Submitty / Submitty

Homework Submission, Automated Grading, and TA grading system.
http://submitty.org
BSD 3-Clause "New" or "Revised" License
640 stars 772 forks source link

Automatically restart websocket server #10450

Open cjreed121 opened 4 months ago

cjreed121 commented 4 months ago

What problem are you trying to solve with Submitty The websocket server is a long lived PHP process which can occasionally fail. This process is only restarted during installs.

Describe the way you'd like to solve this problem We should add a cron job which restarts the web socket server every night.

Additional context It is possible that an installation could happen at a time which conflicts with this cron job. If an install happens, the cron job should be disabled or the cron job should be aware if an installation conflicts. If they conflict the socket server could start with incomplete code or dependencies which could cause undefined behavior.

MasterOdin commented 4 months ago

If the websocket server were to fail, I'd think it should be automatically restarted by systemd? Unless by fail, you mean the server keeps running, though the PHP process itself stops accepting new connections?

bmcutler commented 4 months ago

@MasterOdin

We had a websocket outage/failure this Spring. Websockets had been broken for a week or two at that point. Frustratingly no one reported it because everyone just assumed I knew! When I myself noticed that websockets were down, I did run through my debugging notes here: https://submitty.org/sysadmin/troubleshooting/system_debugging Sorry I didn't record screenshots, but things were offline but without the usual, obvious error messages. Restarting the socket server fixed the problem immediately. It was unsettling/unsatisfying to not know what had caused the problem, or what was wrong.

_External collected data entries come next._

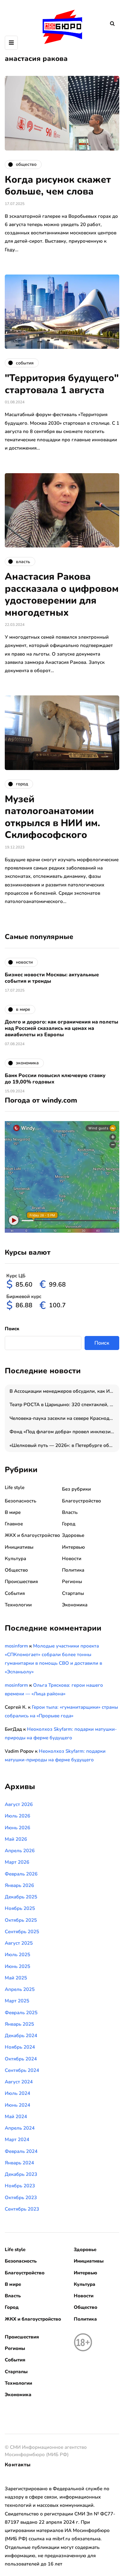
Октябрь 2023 (21, 2197)
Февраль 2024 (21, 2151)
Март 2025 (17, 2001)
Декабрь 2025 (21, 1897)
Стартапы (73, 1593)
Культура (15, 1558)
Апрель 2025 (20, 1989)
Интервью (73, 1547)
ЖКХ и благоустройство (32, 1535)
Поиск (12, 1328)
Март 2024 (17, 2139)
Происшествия (21, 1581)
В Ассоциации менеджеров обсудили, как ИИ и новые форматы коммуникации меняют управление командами (64, 1391)
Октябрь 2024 (21, 2059)
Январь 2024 (19, 2163)
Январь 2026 (19, 1885)
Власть (70, 1512)
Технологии (18, 1605)
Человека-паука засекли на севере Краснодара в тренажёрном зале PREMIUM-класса (64, 1418)
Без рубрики (76, 1489)
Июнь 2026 (17, 1827)
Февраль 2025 (21, 2012)
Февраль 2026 (21, 1874)
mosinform (16, 1646)
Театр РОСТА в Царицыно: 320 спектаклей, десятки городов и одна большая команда (64, 1404)
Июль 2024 (17, 2093)
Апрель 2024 (20, 2128)
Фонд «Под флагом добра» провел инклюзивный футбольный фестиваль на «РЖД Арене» (64, 1431)
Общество (16, 1570)
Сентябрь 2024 (22, 2070)
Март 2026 (17, 1862)
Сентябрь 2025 (22, 1931)
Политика (73, 1570)
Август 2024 (19, 2082)
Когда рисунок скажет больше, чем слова (58, 185)
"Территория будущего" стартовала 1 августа (62, 384)
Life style (14, 1487)
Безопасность (20, 1501)
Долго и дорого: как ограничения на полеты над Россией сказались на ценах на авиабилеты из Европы (61, 1028)
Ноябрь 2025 (20, 1908)
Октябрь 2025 (21, 1920)
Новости (71, 1558)
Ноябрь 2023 (20, 2186)
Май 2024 (16, 2116)
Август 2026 (19, 1804)
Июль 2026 (17, 1816)
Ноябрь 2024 (20, 2047)
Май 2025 (16, 1978)
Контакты (18, 2464)
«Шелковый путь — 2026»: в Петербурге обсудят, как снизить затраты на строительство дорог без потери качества (64, 1445)
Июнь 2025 (17, 1966)
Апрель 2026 (20, 1850)
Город (68, 1524)
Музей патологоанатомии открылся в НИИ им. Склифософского (52, 817)
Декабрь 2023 (21, 2174)
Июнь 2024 (17, 2105)
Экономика (74, 1605)
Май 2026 (16, 1839)
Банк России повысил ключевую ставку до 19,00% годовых (55, 1078)
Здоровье (73, 1535)
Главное (14, 1524)
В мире (13, 1512)
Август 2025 (19, 1943)
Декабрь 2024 (21, 2035)
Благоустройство (81, 1501)
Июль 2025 (17, 1954)
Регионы (72, 1581)
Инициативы (19, 1547)
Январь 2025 (19, 2024)
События (15, 1593)
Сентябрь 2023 (22, 2209)
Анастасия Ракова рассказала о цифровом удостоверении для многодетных (62, 594)
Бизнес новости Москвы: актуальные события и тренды (52, 978)
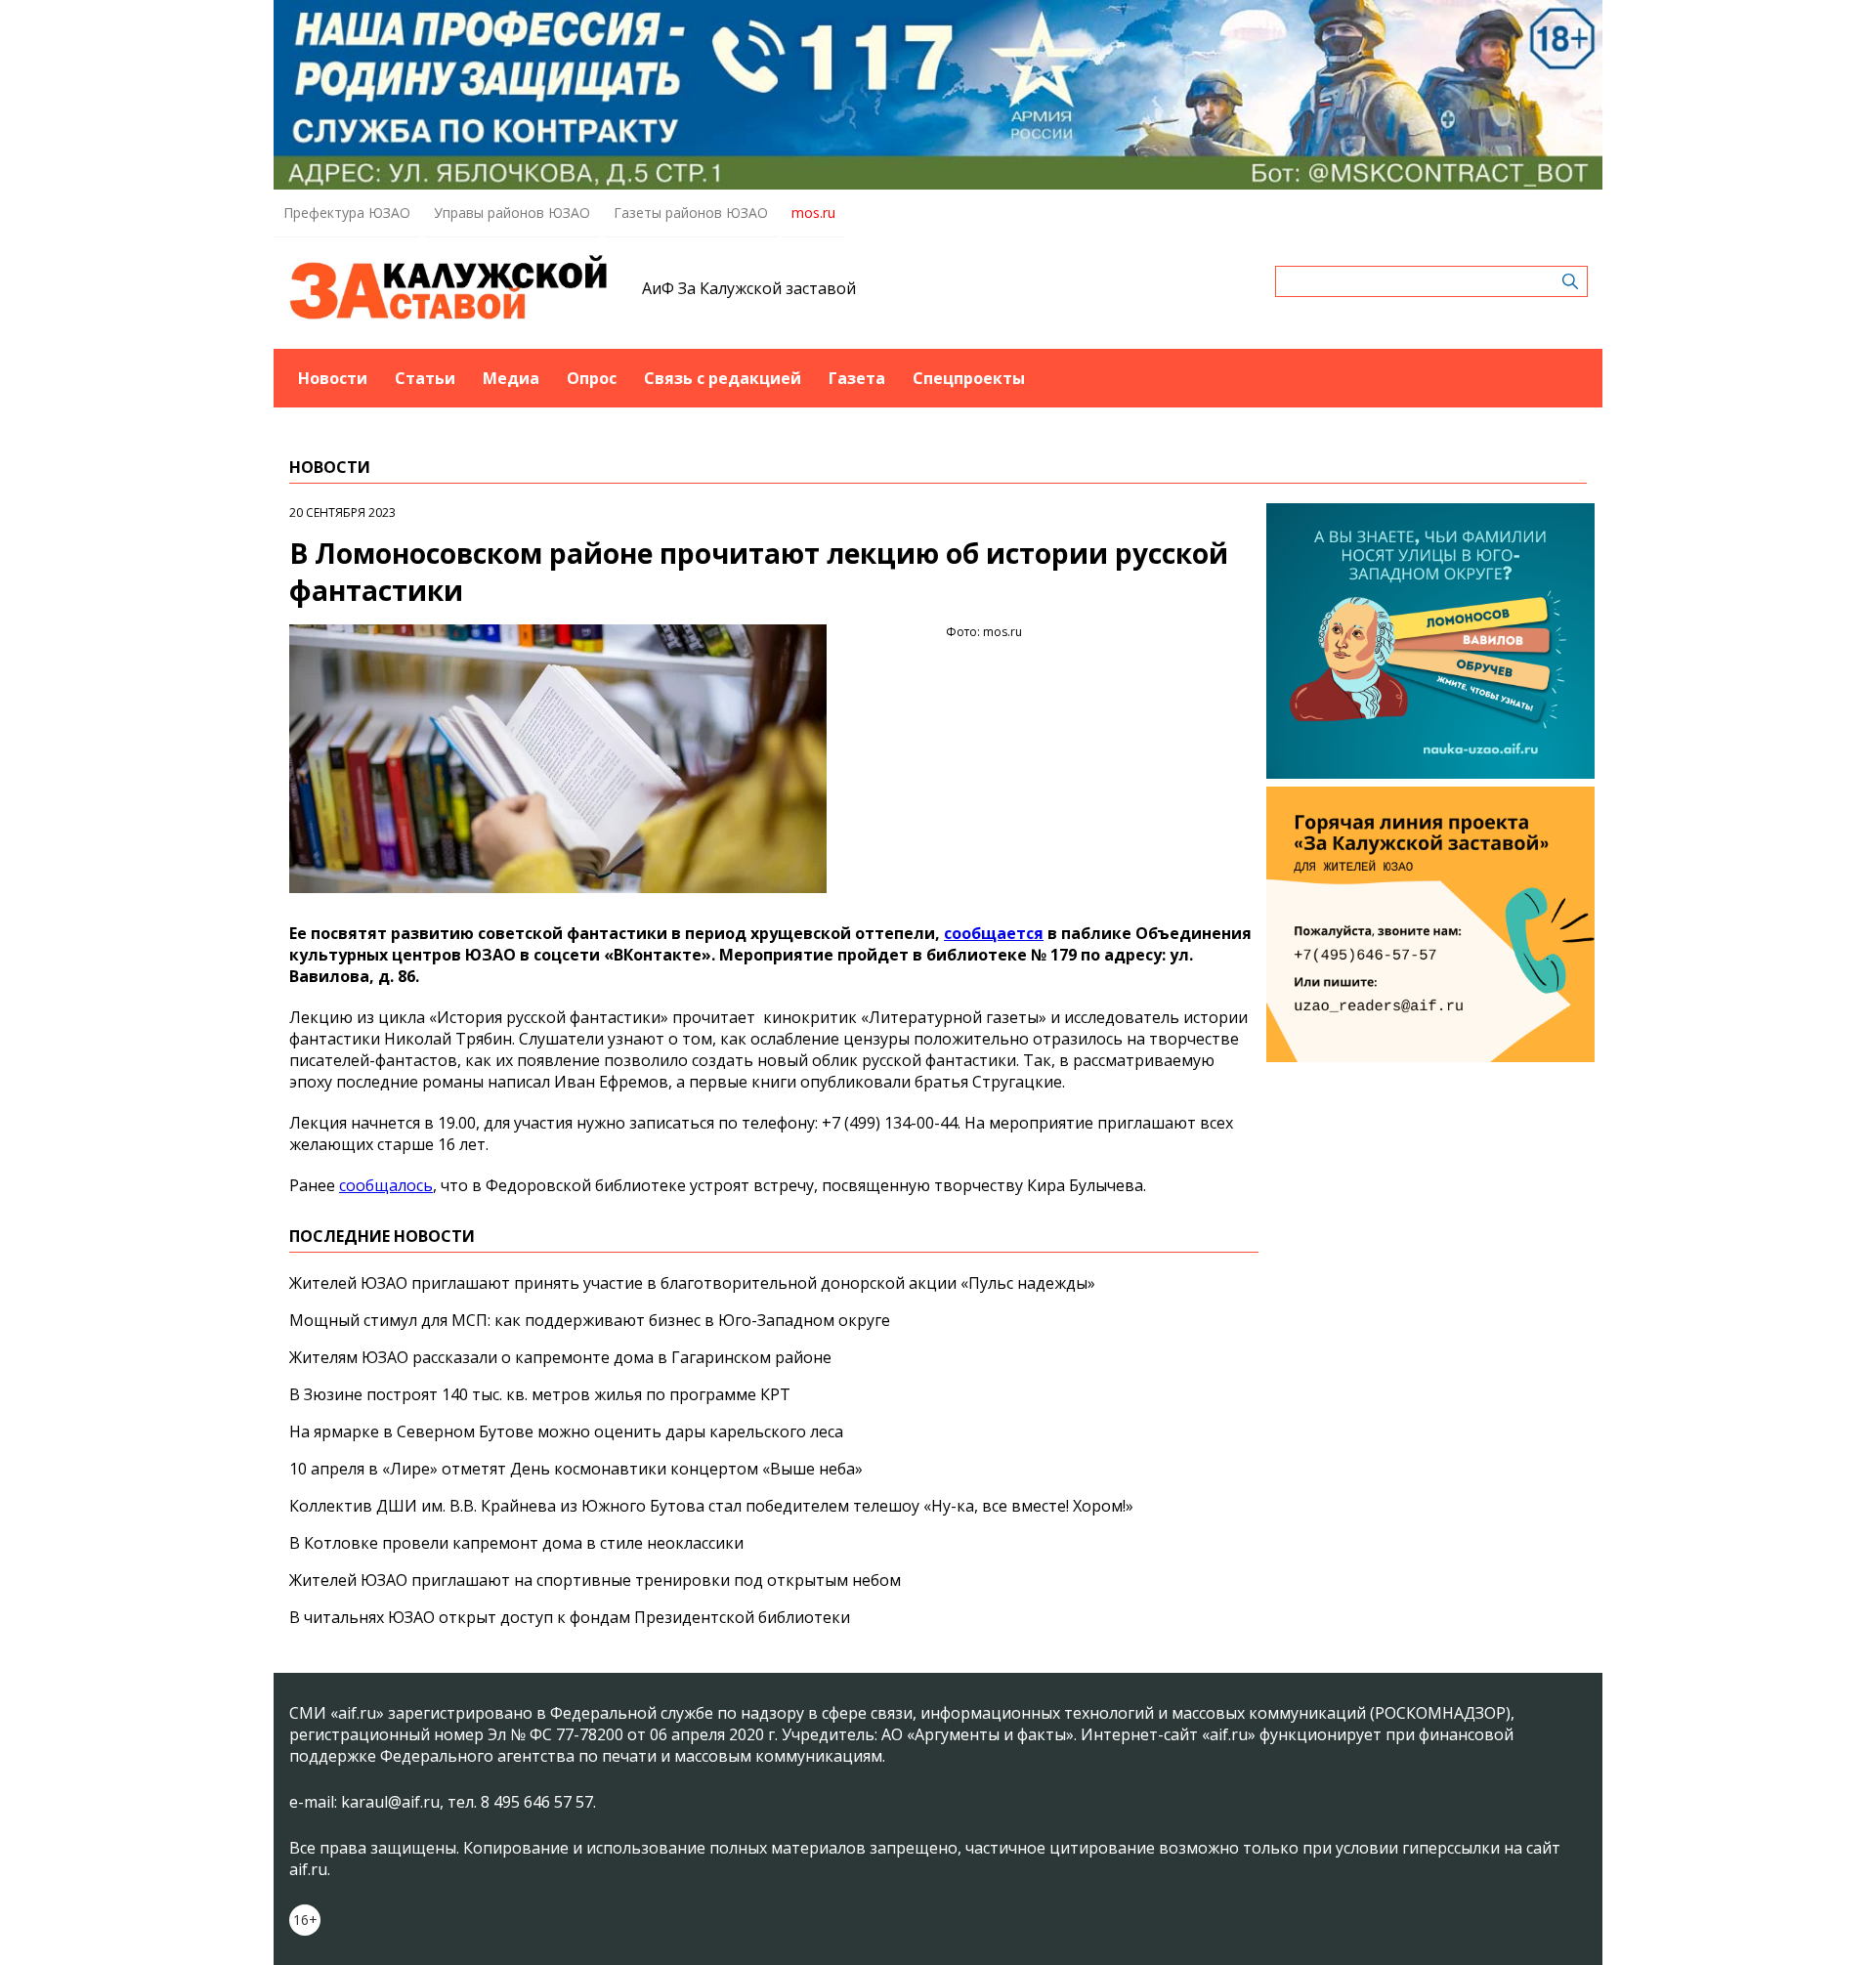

It was possibly the longest period the server was running without installing new software -- and without the stop/start of sockets/apache/etc. It was running for about 2 months between releases - we didn't need to install updates for urgently needed bugfixes or new features. I don't believe restarting it every night is necessary, but I think a once a week restart wouldn't hurt anything. Maybe other things (e.g., jobs daemon, apache, or even autograding queue) could/should be preventatively restarted as well.